Licenses and Permits
Depending on the type of business, you may be required to obtain licenses or permits.
Assumed Name Certificates
If you plan on operating your business under a name different than its legal name, you must file a Certificate of Assumed Business Name with the Indiana Secretary of State.
If you are contributing money to your new business, it can be considered capital (investment in the company) or a loan (which must be repaid) — this classification has important tax consequences. Outside financing may be obtained through loans from financial institutions (possibly SBA loans), loans from venture capitalists/angel investors, loans from friends and family, or public/private offerings of stock/ownership interests (subject to securities laws).
You must register your business with the Indiana Department of Workforce Development (Report to Determine Status) to create a state unemployment account.

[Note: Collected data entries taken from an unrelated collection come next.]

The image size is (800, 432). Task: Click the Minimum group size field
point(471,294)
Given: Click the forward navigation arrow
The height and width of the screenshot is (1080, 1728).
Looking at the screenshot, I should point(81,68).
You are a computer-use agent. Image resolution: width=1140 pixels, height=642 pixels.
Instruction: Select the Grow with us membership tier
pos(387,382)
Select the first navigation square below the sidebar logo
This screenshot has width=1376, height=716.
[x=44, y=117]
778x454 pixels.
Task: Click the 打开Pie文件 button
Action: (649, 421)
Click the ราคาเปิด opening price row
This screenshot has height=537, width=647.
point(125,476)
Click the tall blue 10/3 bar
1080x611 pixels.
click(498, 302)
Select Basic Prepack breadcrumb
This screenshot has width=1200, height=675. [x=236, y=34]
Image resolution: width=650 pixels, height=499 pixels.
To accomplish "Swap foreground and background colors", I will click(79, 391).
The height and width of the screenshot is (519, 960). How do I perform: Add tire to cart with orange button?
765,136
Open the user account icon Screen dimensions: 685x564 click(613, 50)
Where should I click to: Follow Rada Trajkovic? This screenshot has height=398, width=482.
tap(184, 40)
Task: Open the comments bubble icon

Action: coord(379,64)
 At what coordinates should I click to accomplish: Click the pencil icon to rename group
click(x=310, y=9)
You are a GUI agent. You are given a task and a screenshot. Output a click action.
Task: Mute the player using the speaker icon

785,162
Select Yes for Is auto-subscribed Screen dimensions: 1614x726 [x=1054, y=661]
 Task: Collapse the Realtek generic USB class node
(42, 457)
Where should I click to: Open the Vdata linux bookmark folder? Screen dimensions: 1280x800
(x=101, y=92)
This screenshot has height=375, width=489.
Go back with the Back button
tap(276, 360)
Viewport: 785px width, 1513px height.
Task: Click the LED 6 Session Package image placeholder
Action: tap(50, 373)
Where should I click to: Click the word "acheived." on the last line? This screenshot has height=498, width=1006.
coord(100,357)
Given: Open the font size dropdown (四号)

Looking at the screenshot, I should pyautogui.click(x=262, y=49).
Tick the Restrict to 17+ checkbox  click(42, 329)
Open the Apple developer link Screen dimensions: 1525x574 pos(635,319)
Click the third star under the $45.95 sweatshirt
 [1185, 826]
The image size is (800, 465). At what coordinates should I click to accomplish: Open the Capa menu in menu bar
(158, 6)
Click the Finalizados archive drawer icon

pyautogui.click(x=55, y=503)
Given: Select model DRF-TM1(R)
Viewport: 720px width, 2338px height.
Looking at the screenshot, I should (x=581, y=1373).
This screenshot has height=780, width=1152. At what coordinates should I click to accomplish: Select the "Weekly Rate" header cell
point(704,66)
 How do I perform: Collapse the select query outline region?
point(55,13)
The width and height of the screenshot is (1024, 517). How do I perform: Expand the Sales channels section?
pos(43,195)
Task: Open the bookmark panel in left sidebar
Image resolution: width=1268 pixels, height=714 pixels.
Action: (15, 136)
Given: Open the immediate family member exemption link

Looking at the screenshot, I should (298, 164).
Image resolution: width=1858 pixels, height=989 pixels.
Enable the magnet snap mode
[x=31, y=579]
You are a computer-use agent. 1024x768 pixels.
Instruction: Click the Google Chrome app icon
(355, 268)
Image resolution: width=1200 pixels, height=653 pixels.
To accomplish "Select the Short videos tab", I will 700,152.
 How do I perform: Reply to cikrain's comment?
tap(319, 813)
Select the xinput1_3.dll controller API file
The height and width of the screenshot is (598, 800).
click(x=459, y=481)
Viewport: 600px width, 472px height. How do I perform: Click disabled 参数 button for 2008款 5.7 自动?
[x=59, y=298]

Also, it is very important to obtain workers compensation insurance.
A sole proprietorship is a business in which one person owns all the assets, owes all the liabilities, and operates in his/her personal capacity. A sole proprietorship is the easiest type of entity to form and operate; however, the owner is personally liable for all of the obligations of the business.
A partnership is an association of two or more persons to operate a business for profit. No filing is necessary to form a general partnership. All the income and losses flow through the entity and are taxed to or deducted by the partners. Each partner is jointly and severally liable for the obligations of the partnership and each partner has the power to act on behalf of the partnership.
A limited partnership is a partnership that has general partners and limited partners. Only the general partner is personally liable for the partnership’s obligations and, in exchange, the limited partners have no right to act on behalf of the partnership. A limited partnership must comply with statutory requirements.
A corporation is a legal entity created by statute which has shareholders (owners), directors, and officers. Shareholders are not personally liable for the corporation’s obligations (except in rare instances). A “C” corporation is subject to taxation at the corporate level and then dividends are taxed at the shareholder level. An “S” corporation may only have one class of stock and has a single level of taxation (income and losses are passed through to the shareholders). Corporations must comply with many statutory requirements (annual meetings, record keeping).
Limited Liability Company
A limited liability company is an unincorporated association created by statute in which the owners are called members. The company may be member-managed (the owners control the day-to-day activities) or manager-managed (the owners appoint a manager to handle the day-to-day activities). Members are not personally liable for the company’s obligations (except in rare instances). A limited liability company may be taxed as a disregarded entity, partnership, or “S” corporation.